Your task
Among the entries below, only the lines starting at the one with "Given: Click the" and ending at the one with "2159x1371 pixels.", both included, are to be printed exactly.

Task input
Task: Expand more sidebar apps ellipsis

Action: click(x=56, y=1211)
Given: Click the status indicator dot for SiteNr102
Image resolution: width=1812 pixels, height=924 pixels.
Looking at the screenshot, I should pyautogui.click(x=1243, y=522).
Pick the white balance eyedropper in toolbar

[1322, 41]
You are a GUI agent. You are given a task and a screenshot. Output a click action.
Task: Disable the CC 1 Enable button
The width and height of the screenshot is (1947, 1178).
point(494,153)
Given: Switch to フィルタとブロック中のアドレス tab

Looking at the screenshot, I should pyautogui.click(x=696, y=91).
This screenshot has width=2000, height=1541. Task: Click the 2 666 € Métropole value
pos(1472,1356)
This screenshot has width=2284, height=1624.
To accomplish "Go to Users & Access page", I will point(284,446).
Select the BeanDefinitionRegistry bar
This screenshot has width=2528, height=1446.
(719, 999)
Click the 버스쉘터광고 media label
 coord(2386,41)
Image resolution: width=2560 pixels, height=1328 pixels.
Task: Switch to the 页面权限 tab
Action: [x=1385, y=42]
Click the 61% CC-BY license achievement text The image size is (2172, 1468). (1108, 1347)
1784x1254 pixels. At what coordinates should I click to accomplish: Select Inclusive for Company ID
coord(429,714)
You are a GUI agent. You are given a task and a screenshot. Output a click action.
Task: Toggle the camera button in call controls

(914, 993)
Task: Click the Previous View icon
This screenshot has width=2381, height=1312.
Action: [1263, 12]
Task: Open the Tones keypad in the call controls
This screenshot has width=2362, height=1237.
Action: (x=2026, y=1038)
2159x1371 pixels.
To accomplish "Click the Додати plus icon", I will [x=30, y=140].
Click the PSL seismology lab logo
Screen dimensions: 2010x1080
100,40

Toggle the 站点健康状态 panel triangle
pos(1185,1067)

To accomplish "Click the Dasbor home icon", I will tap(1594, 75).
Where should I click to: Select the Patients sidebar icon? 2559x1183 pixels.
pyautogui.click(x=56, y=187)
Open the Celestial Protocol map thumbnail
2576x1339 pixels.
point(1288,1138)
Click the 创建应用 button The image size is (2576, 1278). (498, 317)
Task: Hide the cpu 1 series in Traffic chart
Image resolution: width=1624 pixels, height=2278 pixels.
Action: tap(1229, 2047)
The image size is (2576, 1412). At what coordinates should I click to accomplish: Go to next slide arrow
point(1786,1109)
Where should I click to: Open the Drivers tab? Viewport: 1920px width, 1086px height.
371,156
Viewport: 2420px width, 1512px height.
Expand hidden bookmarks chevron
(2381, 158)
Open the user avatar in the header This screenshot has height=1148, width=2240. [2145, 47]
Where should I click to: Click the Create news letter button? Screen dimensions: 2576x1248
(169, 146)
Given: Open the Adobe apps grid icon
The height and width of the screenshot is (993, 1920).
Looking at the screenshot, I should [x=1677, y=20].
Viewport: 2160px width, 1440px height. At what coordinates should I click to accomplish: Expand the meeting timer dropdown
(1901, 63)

Written answer
Given: Click the status indicator dot for SiteNr102
Image resolution: width=1812 pixels, height=924 pixels.
Looking at the screenshot, I should pyautogui.click(x=1243, y=522).
Pick the white balance eyedropper in toolbar

[1322, 41]
You are a GUI agent. You are given a task and a screenshot. Output a click action.
Task: Disable the CC 1 Enable button
The width and height of the screenshot is (1947, 1178).
point(494,153)
Given: Switch to フィルタとブロック中のアドレス tab

Looking at the screenshot, I should pyautogui.click(x=696, y=91).
This screenshot has width=2000, height=1541. Task: Click the 2 666 € Métropole value
pos(1472,1356)
This screenshot has width=2284, height=1624.
To accomplish "Go to Users & Access page", I will point(284,446).
Select the BeanDefinitionRegistry bar
This screenshot has width=2528, height=1446.
(719, 999)
Click the 버스쉘터광고 media label
 coord(2386,41)
Image resolution: width=2560 pixels, height=1328 pixels.
Task: Switch to the 页面权限 tab
Action: [x=1385, y=42]
Click the 61% CC-BY license achievement text The image size is (2172, 1468). (1108, 1347)
1784x1254 pixels. At what coordinates should I click to accomplish: Select Inclusive for Company ID
coord(429,714)
You are a GUI agent. You are given a task and a screenshot. Output a click action.
Task: Toggle the camera button in call controls

(914, 993)
Task: Click the Previous View icon
This screenshot has width=2381, height=1312.
Action: [1263, 12]
Task: Open the Tones keypad in the call controls
This screenshot has width=2362, height=1237.
Action: (x=2026, y=1038)
2159x1371 pixels.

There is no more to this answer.